1/1/18:
Full blender

The genre description that came with these electronic files included "Viking", "black metal" and "folk". What reviews that exist tend to refer to Hoofmark as a "black metal country" artist. This does not mean something that sounds like Emperor playing Garth Brooks songs. It's more like Pavement playing Mercyful Fate songs.



Hoofmark
Stoic Winds
(Ultraje)

Which is cool as well. Nuno Ramos is essentially the sum total of Hoofmark (at least in the studio). He hails from Lisbon, and he has a definite minimalist approach to his sound. So there's plenty of elegiac lead guitar and plenty of double bass drum throbbing.

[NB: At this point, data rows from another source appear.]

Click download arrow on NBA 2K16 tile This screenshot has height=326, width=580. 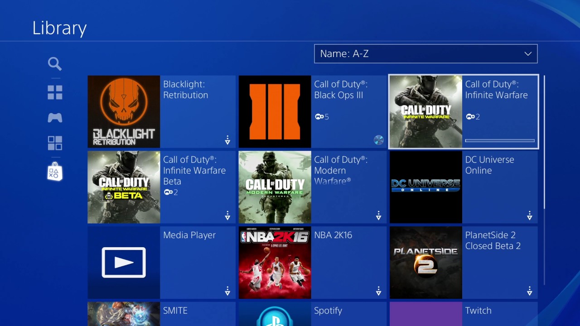(378, 291)
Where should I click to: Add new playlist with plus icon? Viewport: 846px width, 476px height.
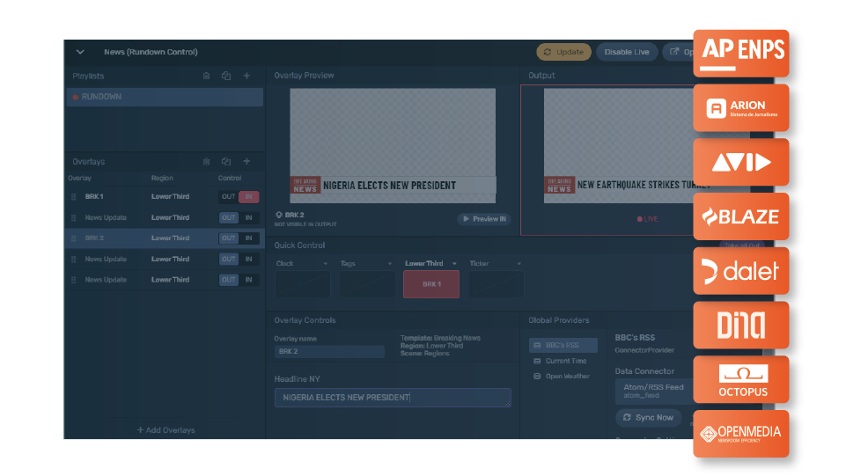tap(247, 77)
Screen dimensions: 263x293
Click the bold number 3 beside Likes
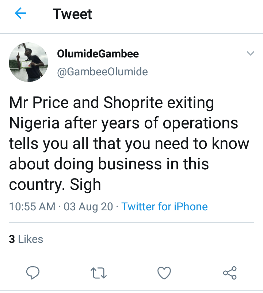[12, 239]
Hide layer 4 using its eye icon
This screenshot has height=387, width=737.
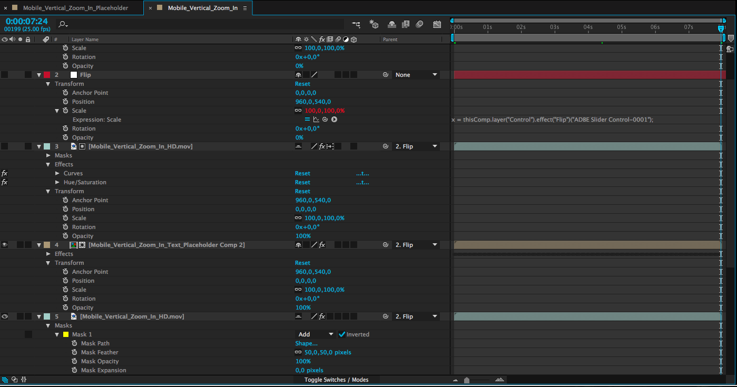[x=5, y=245]
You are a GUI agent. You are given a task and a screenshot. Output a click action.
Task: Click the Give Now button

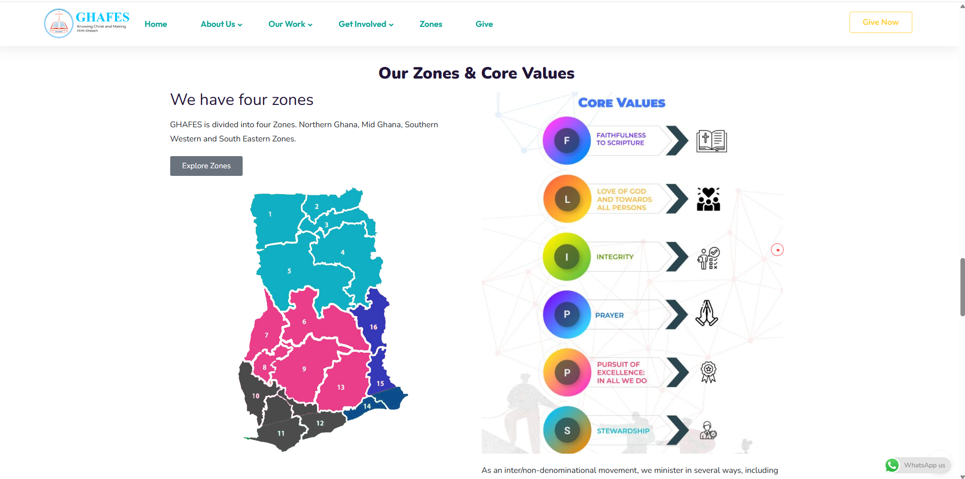880,22
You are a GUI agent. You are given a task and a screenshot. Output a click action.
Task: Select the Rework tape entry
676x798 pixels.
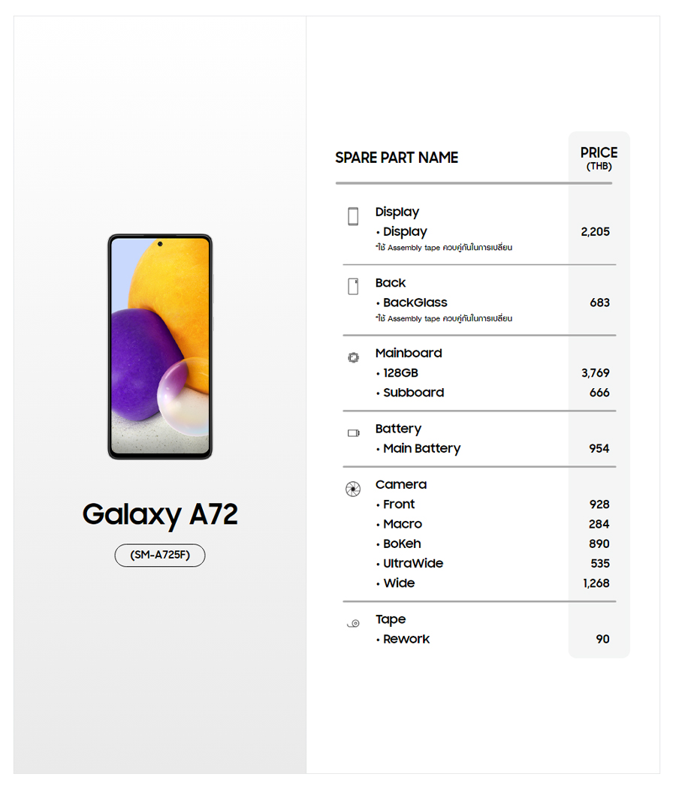406,639
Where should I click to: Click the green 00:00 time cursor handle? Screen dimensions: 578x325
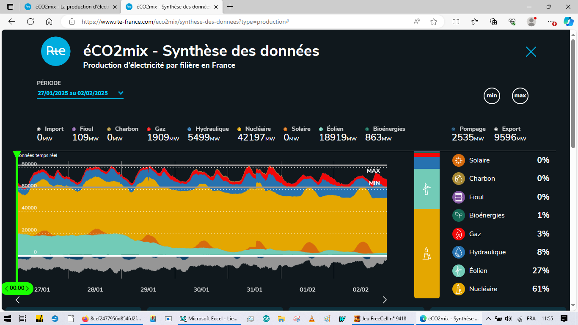pyautogui.click(x=17, y=288)
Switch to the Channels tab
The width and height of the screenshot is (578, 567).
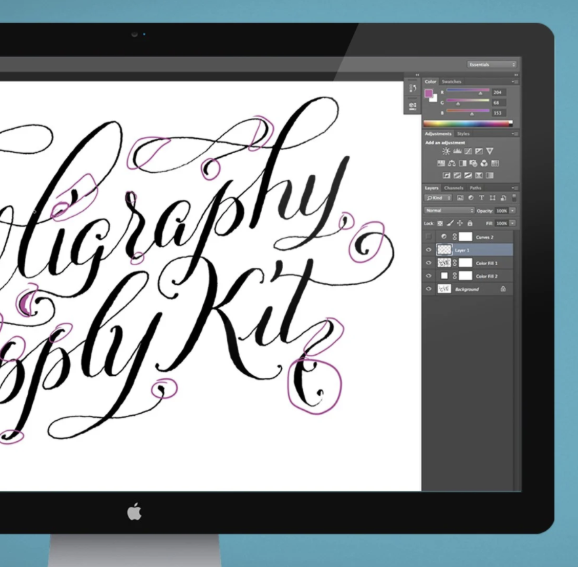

The best example of this is the two-shot of "Dust Trails" and "Dust Trails Blazing", which combined is more than ten minutes of acoustic noodling, soaring lead guitar, actual singing, blistering riffage and, finally, blackout metal. It's a complete mishmash that doesn't even try to reconcile the disparate elements. To call the songs a mess is being charitable.

And yet, it's totally awesome. I think this is probably most palatable for fans of bands like Refused or Earth Crisis. Extreme and experimental hardcore fans have the ears for this sort of genre mixing (though certainly not blending) and the overall sonic assault on the senses. Listen long enough, and I guarantee you'll bleed from all orifices.

Finally, "Yours Should Be a Heavy Casket" is the song title of the year (2017, though it might top 2018 as well). There's only one way that song could sound, and Ramos doesn't disappoint. It's merely an intro to the madness that is this album, but it's one hell of a "hello!" This album might well be the Trout Mask Replica of black metal. Stoic Winds is not the future of anything, but it will remain strangely compelling and enthralling pretty much forever.